#### What you need to do:
Pictures aside, can you reproduce the records word for word?

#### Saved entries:
* * * *

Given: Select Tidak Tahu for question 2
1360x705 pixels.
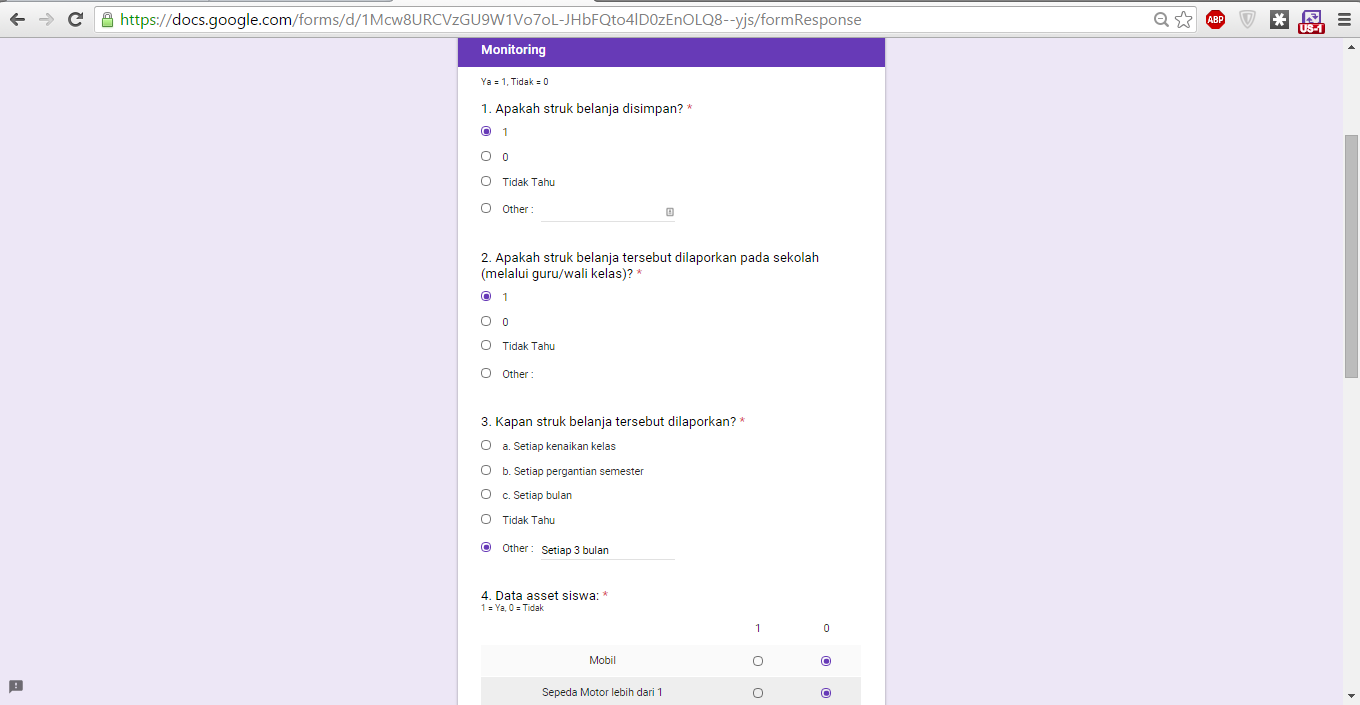Looking at the screenshot, I should pyautogui.click(x=486, y=345).
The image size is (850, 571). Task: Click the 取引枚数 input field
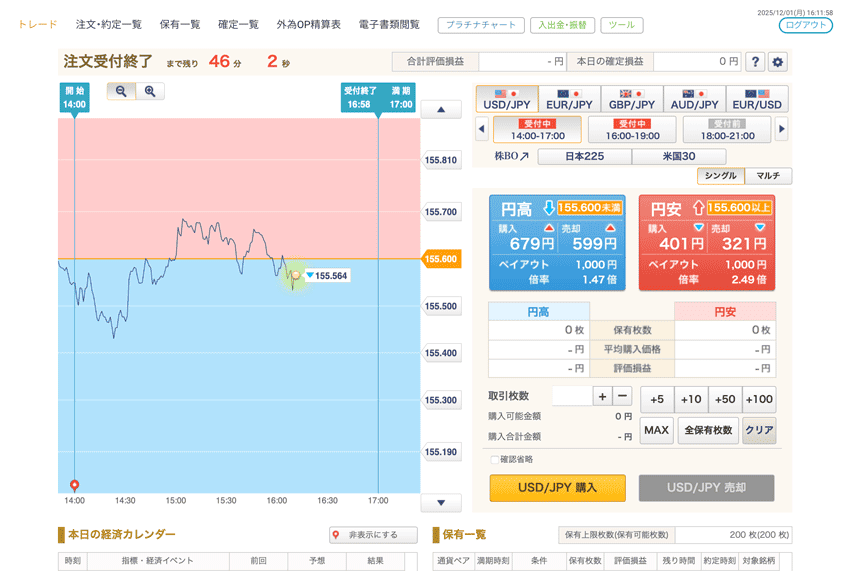[x=570, y=396]
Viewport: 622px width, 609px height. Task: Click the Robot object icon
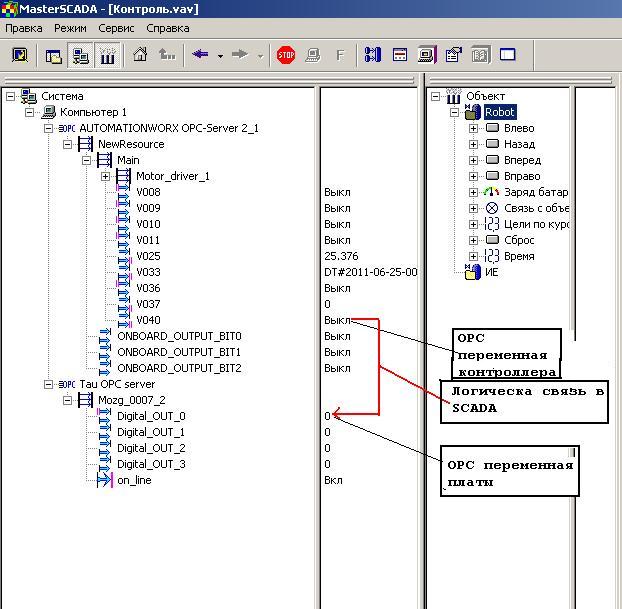[x=472, y=113]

* * * *

#### Task output:
Given: Select Tidak Tahu for question 2
1360x705 pixels.
Looking at the screenshot, I should pyautogui.click(x=486, y=345).
The image size is (850, 571). Task: Click the 取引枚数 input field
[x=570, y=396]
Viewport: 622px width, 609px height. Task: Click the Robot object icon
[x=472, y=113]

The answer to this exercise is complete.